Each entry below is to be extracted exactly.

BEGIN LISTED ENTRIES

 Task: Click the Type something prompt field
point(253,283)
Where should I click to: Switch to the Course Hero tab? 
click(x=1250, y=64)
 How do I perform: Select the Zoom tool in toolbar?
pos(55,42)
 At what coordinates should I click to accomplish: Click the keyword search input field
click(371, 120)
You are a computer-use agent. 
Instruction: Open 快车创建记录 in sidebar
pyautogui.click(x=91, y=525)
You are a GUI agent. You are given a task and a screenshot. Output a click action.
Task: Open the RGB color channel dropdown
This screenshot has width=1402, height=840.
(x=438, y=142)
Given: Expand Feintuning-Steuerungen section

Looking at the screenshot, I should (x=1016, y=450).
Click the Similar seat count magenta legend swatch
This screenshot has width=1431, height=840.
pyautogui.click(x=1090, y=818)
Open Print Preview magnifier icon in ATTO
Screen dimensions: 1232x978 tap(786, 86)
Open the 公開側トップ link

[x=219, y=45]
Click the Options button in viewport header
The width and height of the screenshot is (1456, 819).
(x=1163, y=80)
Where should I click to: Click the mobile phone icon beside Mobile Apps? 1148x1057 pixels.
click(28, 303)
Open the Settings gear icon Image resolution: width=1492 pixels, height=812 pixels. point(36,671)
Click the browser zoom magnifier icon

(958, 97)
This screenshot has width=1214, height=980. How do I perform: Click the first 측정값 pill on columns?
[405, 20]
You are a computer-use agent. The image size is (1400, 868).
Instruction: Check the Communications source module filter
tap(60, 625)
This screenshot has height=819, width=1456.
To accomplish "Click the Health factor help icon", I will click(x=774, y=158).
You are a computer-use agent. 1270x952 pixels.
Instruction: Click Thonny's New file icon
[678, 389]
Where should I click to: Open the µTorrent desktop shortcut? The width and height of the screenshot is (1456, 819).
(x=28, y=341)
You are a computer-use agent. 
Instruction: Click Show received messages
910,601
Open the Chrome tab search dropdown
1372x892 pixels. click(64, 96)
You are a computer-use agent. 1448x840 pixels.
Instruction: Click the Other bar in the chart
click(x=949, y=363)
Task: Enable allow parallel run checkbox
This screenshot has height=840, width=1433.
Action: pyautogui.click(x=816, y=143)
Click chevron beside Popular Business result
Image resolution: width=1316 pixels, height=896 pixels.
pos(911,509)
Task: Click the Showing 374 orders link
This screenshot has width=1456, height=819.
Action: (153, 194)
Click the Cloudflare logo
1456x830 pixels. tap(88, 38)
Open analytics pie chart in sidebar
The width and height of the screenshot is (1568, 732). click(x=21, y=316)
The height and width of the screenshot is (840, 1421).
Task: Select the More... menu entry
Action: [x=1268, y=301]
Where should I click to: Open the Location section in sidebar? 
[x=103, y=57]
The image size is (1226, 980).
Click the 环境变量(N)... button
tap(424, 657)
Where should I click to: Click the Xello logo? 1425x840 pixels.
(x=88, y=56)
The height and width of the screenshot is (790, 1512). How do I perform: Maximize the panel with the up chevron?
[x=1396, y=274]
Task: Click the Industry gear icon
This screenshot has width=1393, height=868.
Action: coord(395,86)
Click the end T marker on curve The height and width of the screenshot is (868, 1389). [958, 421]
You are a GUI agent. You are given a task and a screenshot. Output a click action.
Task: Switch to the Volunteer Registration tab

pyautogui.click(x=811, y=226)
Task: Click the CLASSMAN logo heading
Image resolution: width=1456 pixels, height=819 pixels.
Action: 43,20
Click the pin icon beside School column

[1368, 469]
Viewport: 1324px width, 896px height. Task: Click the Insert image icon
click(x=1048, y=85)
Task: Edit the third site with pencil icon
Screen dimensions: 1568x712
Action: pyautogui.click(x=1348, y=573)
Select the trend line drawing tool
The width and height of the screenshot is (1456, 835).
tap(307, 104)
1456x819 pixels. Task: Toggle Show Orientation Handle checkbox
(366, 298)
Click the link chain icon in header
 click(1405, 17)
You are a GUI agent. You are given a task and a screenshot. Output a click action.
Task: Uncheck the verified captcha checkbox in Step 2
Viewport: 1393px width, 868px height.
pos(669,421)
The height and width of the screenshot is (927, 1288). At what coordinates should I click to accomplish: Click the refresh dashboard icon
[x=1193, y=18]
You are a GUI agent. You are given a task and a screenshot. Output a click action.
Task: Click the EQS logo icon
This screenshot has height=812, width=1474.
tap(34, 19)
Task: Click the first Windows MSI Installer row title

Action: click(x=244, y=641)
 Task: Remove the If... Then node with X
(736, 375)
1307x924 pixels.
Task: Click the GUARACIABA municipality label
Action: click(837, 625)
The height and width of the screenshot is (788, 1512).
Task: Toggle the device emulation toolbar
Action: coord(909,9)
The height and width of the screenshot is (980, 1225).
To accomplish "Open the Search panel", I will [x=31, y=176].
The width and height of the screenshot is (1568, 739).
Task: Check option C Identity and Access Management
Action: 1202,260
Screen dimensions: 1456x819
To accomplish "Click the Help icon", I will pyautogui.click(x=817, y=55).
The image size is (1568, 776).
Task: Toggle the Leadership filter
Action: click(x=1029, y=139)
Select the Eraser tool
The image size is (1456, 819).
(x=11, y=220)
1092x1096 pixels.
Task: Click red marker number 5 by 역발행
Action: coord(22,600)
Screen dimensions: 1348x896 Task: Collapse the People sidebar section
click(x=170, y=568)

END LISTED ENTRIES

### RESPONSE AREA
 Task: Click the Type something prompt field
point(253,283)
Where should I click to: Switch to the Course Hero tab? 
click(x=1250, y=64)
 How do I perform: Select the Zoom tool in toolbar?
pos(55,42)
 At what coordinates should I click to accomplish: Click the keyword search input field
click(371, 120)
You are a computer-use agent. 
Instruction: Open 快车创建记录 in sidebar
pyautogui.click(x=91, y=525)
You are a GUI agent. You are given a task and a screenshot. Output a click action.
Task: Open the RGB color channel dropdown
This screenshot has width=1402, height=840.
(x=438, y=142)
Given: Expand Feintuning-Steuerungen section

Looking at the screenshot, I should (x=1016, y=450).
Click the Similar seat count magenta legend swatch
This screenshot has width=1431, height=840.
pyautogui.click(x=1090, y=818)
Open Print Preview magnifier icon in ATTO
Screen dimensions: 1232x978 tap(786, 86)
Open the 公開側トップ link

[x=219, y=45]
Click the Options button in viewport header
The width and height of the screenshot is (1456, 819).
(x=1163, y=80)
Where should I click to: Click the mobile phone icon beside Mobile Apps? 1148x1057 pixels.
click(28, 303)
Open the Settings gear icon Image resolution: width=1492 pixels, height=812 pixels. point(36,671)
Click the browser zoom magnifier icon

(958, 97)
This screenshot has width=1214, height=980. How do I perform: Click the first 측정값 pill on columns?
[405, 20]
You are a computer-use agent. The image size is (1400, 868).
Instruction: Check the Communications source module filter
tap(60, 625)
This screenshot has height=819, width=1456.
To accomplish "Click the Health factor help icon", I will click(x=774, y=158).
You are a computer-use agent. 1270x952 pixels.
Instruction: Click Thonny's New file icon
[678, 389]
Where should I click to: Open the µTorrent desktop shortcut? The width and height of the screenshot is (1456, 819).
(x=28, y=341)
You are a computer-use agent. 
Instruction: Click Show received messages
910,601
Open the Chrome tab search dropdown
1372x892 pixels. click(64, 96)
You are a computer-use agent. 1448x840 pixels.
Instruction: Click the Other bar in the chart
click(x=949, y=363)
Task: Enable allow parallel run checkbox
This screenshot has height=840, width=1433.
Action: pyautogui.click(x=816, y=143)
Click chevron beside Popular Business result
Image resolution: width=1316 pixels, height=896 pixels.
pos(911,509)
Task: Click the Showing 374 orders link
This screenshot has width=1456, height=819.
Action: (153, 194)
Click the Cloudflare logo
1456x830 pixels. tap(88, 38)
Open analytics pie chart in sidebar
The width and height of the screenshot is (1568, 732). click(x=21, y=316)
The height and width of the screenshot is (840, 1421).
Task: Select the More... menu entry
Action: [x=1268, y=301]
Where should I click to: Open the Location section in sidebar? 
[x=103, y=57]
The image size is (1226, 980).
Click the 环境变量(N)... button
tap(424, 657)
Where should I click to: Click the Xello logo? 1425x840 pixels.
(x=88, y=56)
The height and width of the screenshot is (790, 1512). How do I perform: Maximize the panel with the up chevron?
[x=1396, y=274]
Task: Click the Industry gear icon
This screenshot has width=1393, height=868.
Action: coord(395,86)
Click the end T marker on curve The height and width of the screenshot is (868, 1389). [958, 421]
You are a GUI agent. You are given a task and a screenshot. Output a click action.
Task: Switch to the Volunteer Registration tab

pyautogui.click(x=811, y=226)
Task: Click the CLASSMAN logo heading
Image resolution: width=1456 pixels, height=819 pixels.
Action: 43,20
Click the pin icon beside School column

[1368, 469]
Viewport: 1324px width, 896px height. Task: Click the Insert image icon
click(x=1048, y=85)
Task: Edit the third site with pencil icon
Screen dimensions: 1568x712
Action: pyautogui.click(x=1348, y=573)
Select the trend line drawing tool
The width and height of the screenshot is (1456, 835).
tap(307, 104)
1456x819 pixels. Task: Toggle Show Orientation Handle checkbox
(366, 298)
Click the link chain icon in header
 click(1405, 17)
You are a GUI agent. You are given a task and a screenshot. Output a click action.
Task: Uncheck the verified captcha checkbox in Step 2
Viewport: 1393px width, 868px height.
pos(669,421)
The height and width of the screenshot is (927, 1288). At what coordinates should I click to accomplish: Click the refresh dashboard icon
[x=1193, y=18]
You are a GUI agent. You are given a task and a screenshot. Output a click action.
Task: Click the EQS logo icon
This screenshot has height=812, width=1474.
tap(34, 19)
Task: Click the first Windows MSI Installer row title

Action: click(x=244, y=641)
 Task: Remove the If... Then node with X
(736, 375)
1307x924 pixels.
Task: Click the GUARACIABA municipality label
Action: click(837, 625)
The height and width of the screenshot is (788, 1512).
Task: Toggle the device emulation toolbar
Action: coord(909,9)
The height and width of the screenshot is (980, 1225).
To accomplish "Open the Search panel", I will [x=31, y=176].
The width and height of the screenshot is (1568, 739).
Task: Check option C Identity and Access Management
Action: 1202,260
Screen dimensions: 1456x819
To accomplish "Click the Help icon", I will pyautogui.click(x=817, y=55).
The image size is (1568, 776).
Task: Toggle the Leadership filter
Action: click(x=1029, y=139)
Select the Eraser tool
The image size is (1456, 819).
(x=11, y=220)
1092x1096 pixels.
Task: Click red marker number 5 by 역발행
Action: coord(22,600)
Screen dimensions: 1348x896 Task: Collapse the People sidebar section
click(x=170, y=568)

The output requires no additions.